I am back... Seems like the new tagging broke my OpenVPN connection. I see these errors on my server log:
Tue Mar 20 19:58:37 2018 daemon.notice openvpn(bravo)[1088]: x.x.x.x:xxxx TLS: Initial packet from [AF_INET]x.x.x.x:xxxx, sid=xxx
Tue Mar 20 19:58:42 2018 daemon.notice openvpn(bravo)[1088]: x.x.x.x:xxxx TLS: Initial packet from [AF_INET]x.x.x.x:xxxx, sid=xxx
Tue Mar 20 19:59:37 2018 daemon.err openvpn(bravo)[1088]: x.x.x.x:xxxx TLS Error: TLS key negotiation failed to occur within 60 seconds (check your network connectivity)
Tue Mar 20 19:59:37 2018 daemon.err openvpn(bravo)[1088]: x.x.x.x:xxxx TLS Error: TLS handshake failed
Tue Mar 20 19:59:37 2018 daemon.notice openvpn(bravo)[1088]: x.x.x.x:xxxx SIGUSR1[soft,tls-error] received, client-instance restarting
Tue Mar 20 19:59:42 2018 daemon.err openvpn(bravo)[1088]: x.x.x.x:xxxx TLS Error: TLS key negotiation failed to occur within 60 seconds (check your network connectivity)
Tue Mar 20 19:59:42 2018 daemon.err openvpn(bravo)[1088]: x.x.x.x:xxxx TLS Error: TLS handshake failed
Tue Mar 20 19:59:42 2018 daemon.notice openvpn(bravo)[1088]: x.x.x.x:xxxx SIGUSR1[soft,tls-error] received, client-instance restarting
On my Macbook Tunnelblick client i see an error that the Certificate is expired (which expires in 2028, so this is false), and on my Android openvpn client i see SSL certificate read error (which seems to be the issue indeed).
It states that the firewall should be the issue. When introducing this tagging, did i forgot to add some firewall rule for this? I thought it would have no impact?
It's unclear what you're trying to do with OpenVPN. Is your router the OpenVPN client, or a server? If you are running a server you do need to open its port in the firewall.
Sorry guys for the lack of info, here is some more:
I have an OpenVPN server running since day 1, was working perfectly untill i did the port tagging and setup the bridges. Port 1194 is open like it always was. OpenVPN clients had access to the complete LAN, since i am the only OpenVPN user.

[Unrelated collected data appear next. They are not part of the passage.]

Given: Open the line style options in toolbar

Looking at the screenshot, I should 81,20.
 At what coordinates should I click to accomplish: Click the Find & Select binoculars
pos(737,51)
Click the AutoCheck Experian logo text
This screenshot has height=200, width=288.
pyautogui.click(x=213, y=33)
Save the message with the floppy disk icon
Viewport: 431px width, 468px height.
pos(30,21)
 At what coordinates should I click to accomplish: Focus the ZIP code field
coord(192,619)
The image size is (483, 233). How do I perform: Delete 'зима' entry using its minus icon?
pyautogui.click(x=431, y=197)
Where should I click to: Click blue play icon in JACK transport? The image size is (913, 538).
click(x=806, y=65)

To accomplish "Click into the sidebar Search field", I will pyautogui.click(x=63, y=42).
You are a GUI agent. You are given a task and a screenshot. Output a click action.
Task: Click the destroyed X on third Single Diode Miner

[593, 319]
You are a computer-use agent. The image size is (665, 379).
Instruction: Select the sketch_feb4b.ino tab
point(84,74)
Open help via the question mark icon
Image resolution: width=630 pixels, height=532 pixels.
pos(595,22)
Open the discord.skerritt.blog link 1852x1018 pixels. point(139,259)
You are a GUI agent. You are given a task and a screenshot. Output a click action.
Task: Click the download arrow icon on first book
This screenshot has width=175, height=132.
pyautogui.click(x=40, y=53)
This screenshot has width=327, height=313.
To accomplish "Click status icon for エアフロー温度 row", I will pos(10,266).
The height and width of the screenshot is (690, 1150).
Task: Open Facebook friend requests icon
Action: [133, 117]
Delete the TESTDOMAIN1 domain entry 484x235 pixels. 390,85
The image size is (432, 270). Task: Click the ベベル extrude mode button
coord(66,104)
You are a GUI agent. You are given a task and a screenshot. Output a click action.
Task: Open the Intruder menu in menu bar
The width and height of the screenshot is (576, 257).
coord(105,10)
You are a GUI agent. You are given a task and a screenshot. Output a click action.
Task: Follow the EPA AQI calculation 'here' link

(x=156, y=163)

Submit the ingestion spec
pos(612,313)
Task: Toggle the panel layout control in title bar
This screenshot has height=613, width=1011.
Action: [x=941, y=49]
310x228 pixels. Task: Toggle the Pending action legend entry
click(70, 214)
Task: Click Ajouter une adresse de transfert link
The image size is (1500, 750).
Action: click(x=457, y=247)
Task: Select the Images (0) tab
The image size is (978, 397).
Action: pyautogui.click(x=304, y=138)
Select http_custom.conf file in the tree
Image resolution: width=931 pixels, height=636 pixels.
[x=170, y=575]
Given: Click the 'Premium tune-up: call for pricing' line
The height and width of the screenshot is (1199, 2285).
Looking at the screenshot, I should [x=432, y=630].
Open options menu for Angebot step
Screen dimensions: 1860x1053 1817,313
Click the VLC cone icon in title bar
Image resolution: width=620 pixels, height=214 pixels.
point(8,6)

I tried to switch from UDP to TCP, but then too i get a connection error. When i look in my system logs, i see the initial connection packet arriving, but after that, the client cannot connect and the server recieves nothing more. I think its when the certificate should be validated. The certificate is also the same as a couple of days ago when it was working.
A packet in one direction, then "nothing more" often indicates a routing problem. Box A had a "good" route to Box B, but Box B doesn't have a good route to Box A. By "routing problem" that includes not only the routing table itself, but firewall rules, cables, ...
Over the years, I've had problems where a routing table sent packets back over a different physical link than on which they arrived. A valid route, yes, but a failed or failing cable can cause much head scratching.
Let me try to summarize, a remote vpn client is connecting to a vpn server on your router listening on wan, and used to work... But after adjusting for vlans it stalls after the first packet?
Other than this, everything else works as normal after the guest addition?
Thats 100% correct sir! I also have some other open wan ports, and connecting through them from the outside world still works like a charm.
I did some more investigating and read something about openvpn tun mode doesnt work with bridges. I guess only the wlan points are bridges, so it should not impact right?
There's probably no reason why port 1 should have wan vlan tagged in it. Remove wan from port 1 see if this helps perhaps something strange there... Seems unlikely but could be.
I'm not sure what's connected where for the VLANs. As I look at your switch diagram, all clients connected to the LAN 1 port need to be VLAN-aware. If that is a trunk to a VLAN-aware switch or router, then it makes sense as that device will/should be stripping / applying VLAN tags for its outbound / inbound connections to "normal" clients. If that's not the case, that might be some of the problem.
OpenVPN pushes routes over its connection to the far end. Probably the VPN client can't connect to the LAN members because it hasn't had a route pushed to it saying "to contact x.x.x.x network route through the VPN" this is an OpenVPN config issue.